La responsabilidad que nos permite formarnos una opinión en asuntos políticos, derivar a una afición deportiva, cultivar el gusto cultural o descubrir por qué nos resultan más apetecibles que otros ciertos frutos de la naturaleza. La responsabilidad que nos permite discernir milimétricamente entre la maldad interesada o la bondad generosa, entre la sombra de la arpía y el fulgor del héroe, entre el buen samaritano o el pérfido defraudador. Conocer lo evidente y también aquello que exige sutileza, matices, finura de espíritu…
En el ejercicio de esa responsabilidad que es al fin la vida, además de jugar limpio y no hacernos trampas conviene que separemos la importancia del mensaje de la importancia del emisor. Porque en ocasiones no son valores equivalentes ni avanzan en paralelo. Cuántas iniciativas públicas emprendidas con la mejor voluntad acaban en fiascos o en lastres contraproducentes. La eficacia no depende únicamente del deseo. Y al contrario: cuántas acciones nacidas de ánimo bastardo el azar de la vida las conduce en volandas hasta el éxito. No es lo habitual, pero ocurre. ¿Un ejemplo? El que apunta Lytton Strachey al reseñar en su libro ‘Retratos en miniatura’ la historia de James Boswell, el gran biógrafo del doctor Samuel Jhonson.

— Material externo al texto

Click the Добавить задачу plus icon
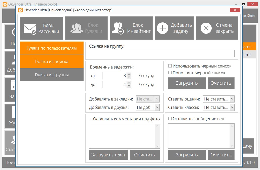 163,28
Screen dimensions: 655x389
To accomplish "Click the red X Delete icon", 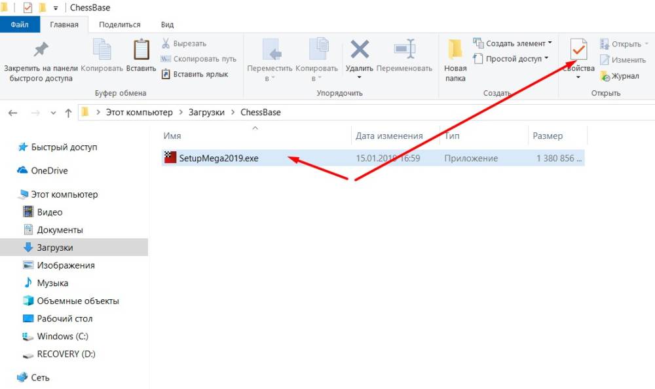I will pyautogui.click(x=359, y=50).
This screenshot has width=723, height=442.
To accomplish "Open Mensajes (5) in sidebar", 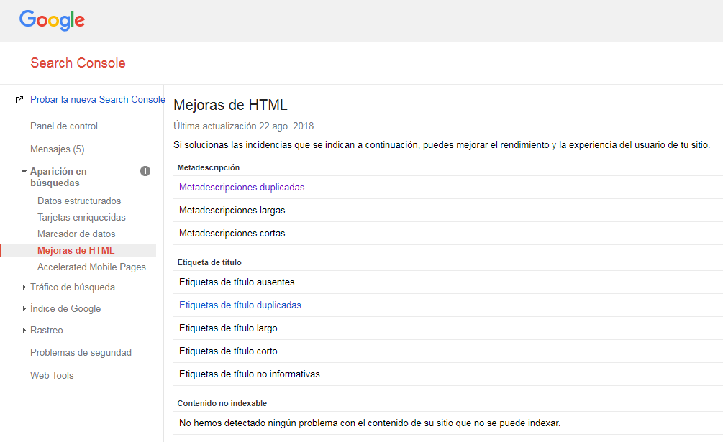I will (57, 149).
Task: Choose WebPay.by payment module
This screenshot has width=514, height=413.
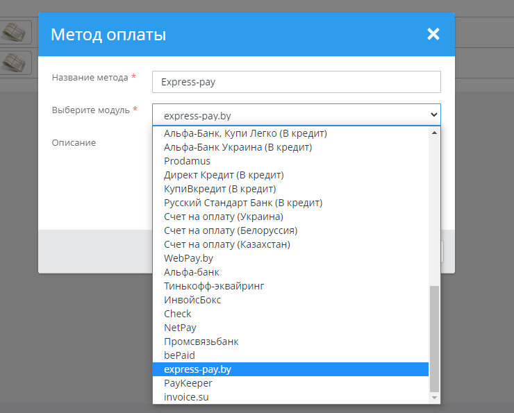Action: (x=188, y=258)
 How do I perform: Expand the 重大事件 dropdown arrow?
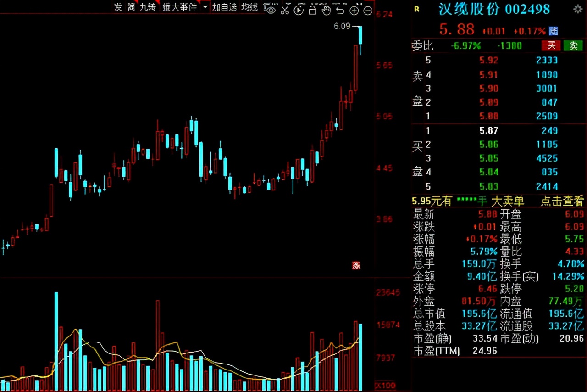(x=205, y=7)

Esa obra –a la que Boswell dedicó cincuenta años– ha permitido conocer la figura y la personalidad del famoso polígrafo británico del siglo XVIII y es aplaudida por todos, pero eso no impide el juicio despiadado de Strachey respecto a su autor: «Sería difícil encontrar una refutación más contundente de las lecciones de moralidad barata que la biografía de Boswell. Uno de los éxitos más notables de la historia de la civilización lo logró una persona que era un vago, un lascivo, un borracho y un esnob».

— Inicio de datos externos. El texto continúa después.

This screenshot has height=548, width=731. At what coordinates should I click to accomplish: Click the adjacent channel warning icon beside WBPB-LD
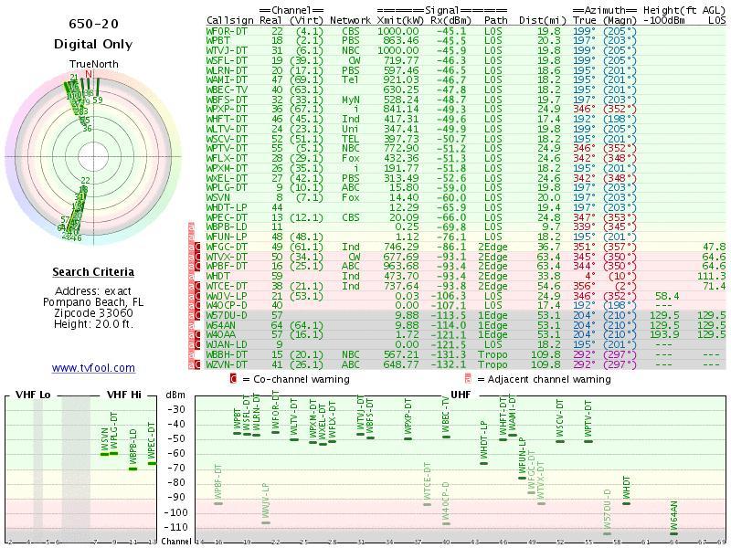[191, 227]
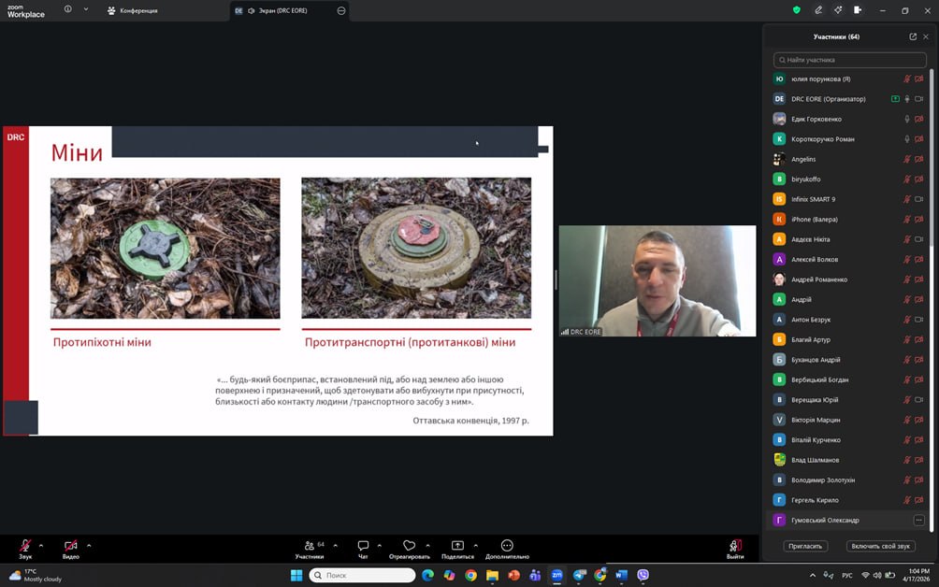939x587 pixels.
Task: Click the Выйти leave meeting icon
Action: pyautogui.click(x=735, y=546)
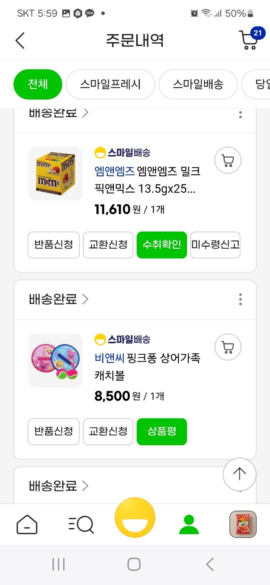Open options menu for M&Ms order

click(240, 115)
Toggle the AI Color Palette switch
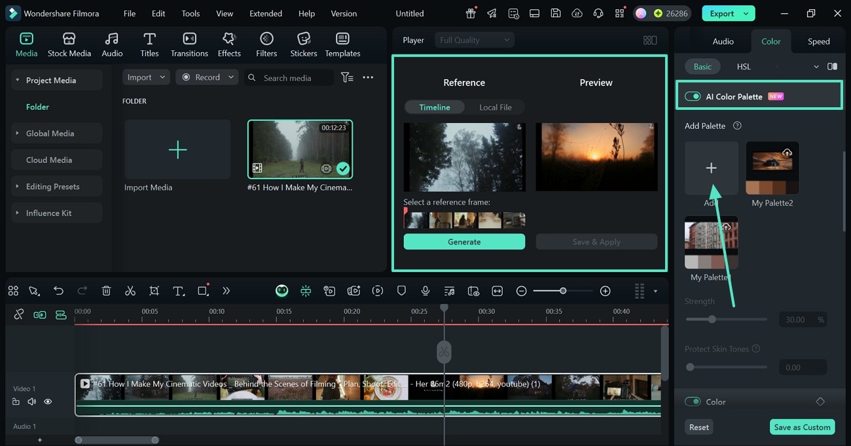This screenshot has width=851, height=446. tap(693, 96)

Sospecho que en el camino de la vida se van mezclando los héroes anónimos, los voluntariosos que nada arreglan, los indecentes como Boswell redimidos por sus obras, los voluntariosos discretos y eficaces, los pícaros, los desalmados, los lúcidos, los emprendedores, los acémilas… El arco iris social. Ojo con no deslumbrarse y con los falsos espejismos. Usemos el microscopio y el telescopio.